If we did a "Noah" project today, what would happen genetically?

Asked by Upward (740points) July 17th, 2008 from iPhone

Could health populations form from such a small group?

Observing members: 0 Composing members: 0

5 Answers

dragonflyfaith's avatar

Oh I think there would be all sorts of problems! There would be a higher risk of genetic disorders. Also I think we would end up losing species because you couldn’t guarantee that all the animals would be able to successfully reproduce.

This is a good question, I’m looking forward to seeing what everyone else has to say.

Harp's avatar

We can get a glimpse of what would happen by looking at species that have experienced a “population bottleneck” at some point in the past and had to regenerate from a radically reduced gene pool.

The Cheatah is one such example. Environmental factors appear to have eliminated all but one species of cheatah, and decimated that one, about 10,000 years ago. The result is that, even with whatever genetic mutations have occured since then, all modern cheatahs are almost genetically identical. This has caused huge problems for the species, including poor sperm quality and greater susceptibility to disease. If, for instance, a given virus is deadly for one individual, chances are great that it will be deadly for all individuals. Scientists are working hard to save the cheatah by actively encouraging what little genetic variance there is in that troubled species.(source)

* _SUPPLIED ENTRIES_:
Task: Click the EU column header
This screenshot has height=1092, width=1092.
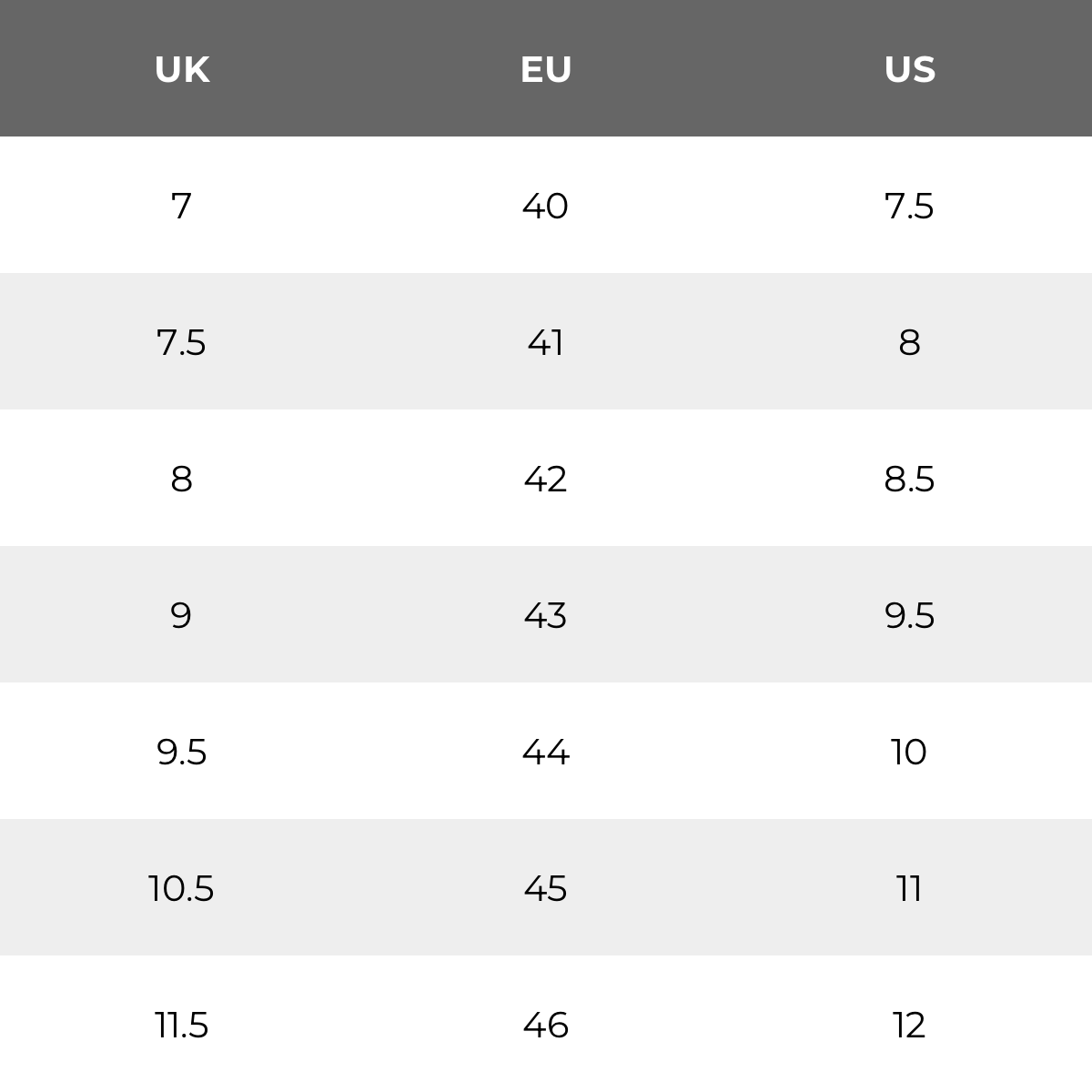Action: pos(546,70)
==
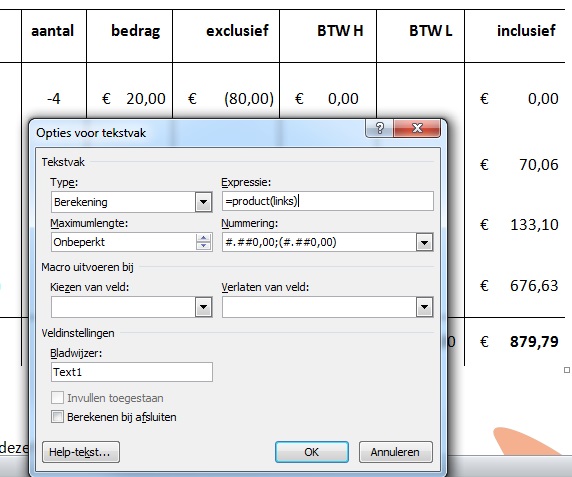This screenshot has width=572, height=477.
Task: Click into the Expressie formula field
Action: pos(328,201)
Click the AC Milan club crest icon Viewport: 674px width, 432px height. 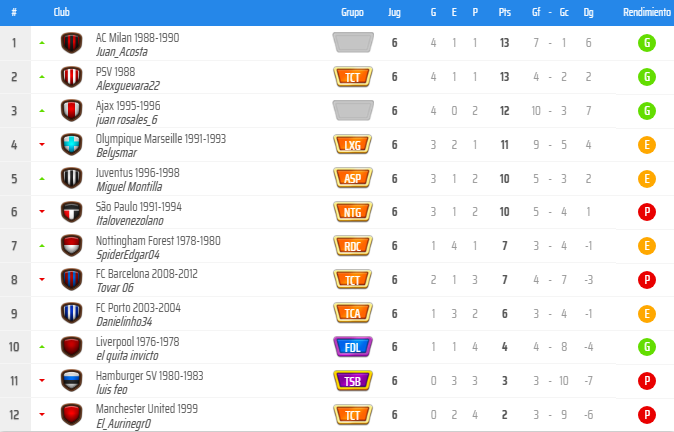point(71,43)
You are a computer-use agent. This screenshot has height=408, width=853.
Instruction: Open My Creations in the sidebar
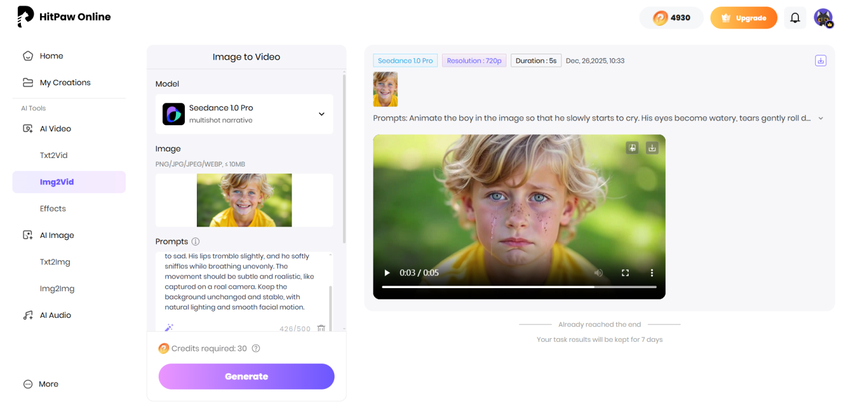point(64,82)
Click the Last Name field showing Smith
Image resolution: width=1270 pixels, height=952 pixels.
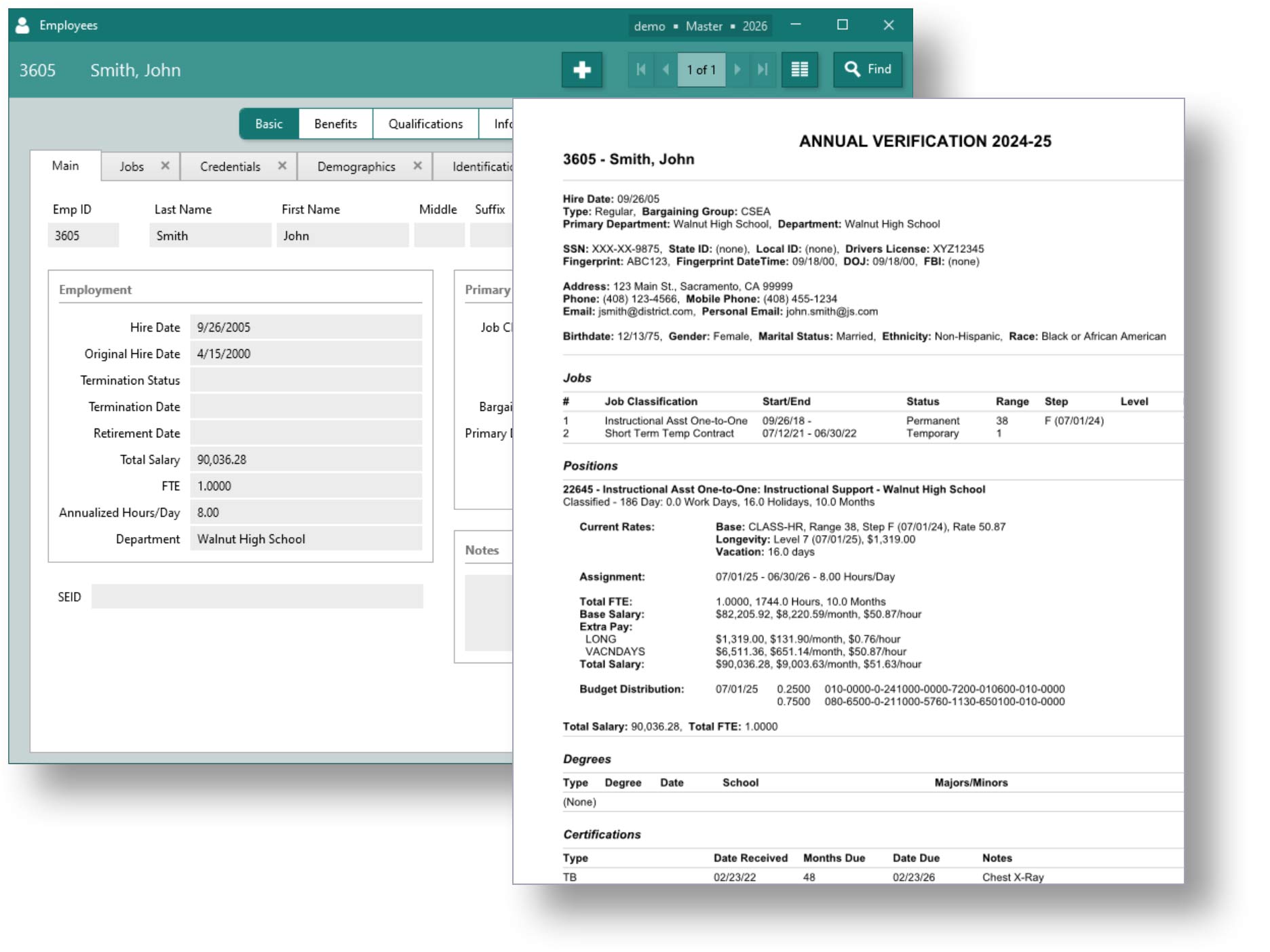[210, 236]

* _WHAT THIS TASK INVOLVES_: Could you reproduce the part of the Noah-project thread above that begins at the words "dragonflyfaith's avatar" and stops after "has to say.", with "genetic disorders" replaced by "inherited diseases"?

* _SOLUTION FOR THIS EXERCISE_:
dragonflyfaith's avatar

Oh I think there would be all sorts of problems! There would be a higher risk of inherited diseases. Also I think we would end up losing species because you couldn’t guarantee that all the animals would be able to successfully reproduce.

This is a good question, I’m looking forward to seeing what everyone else has to say.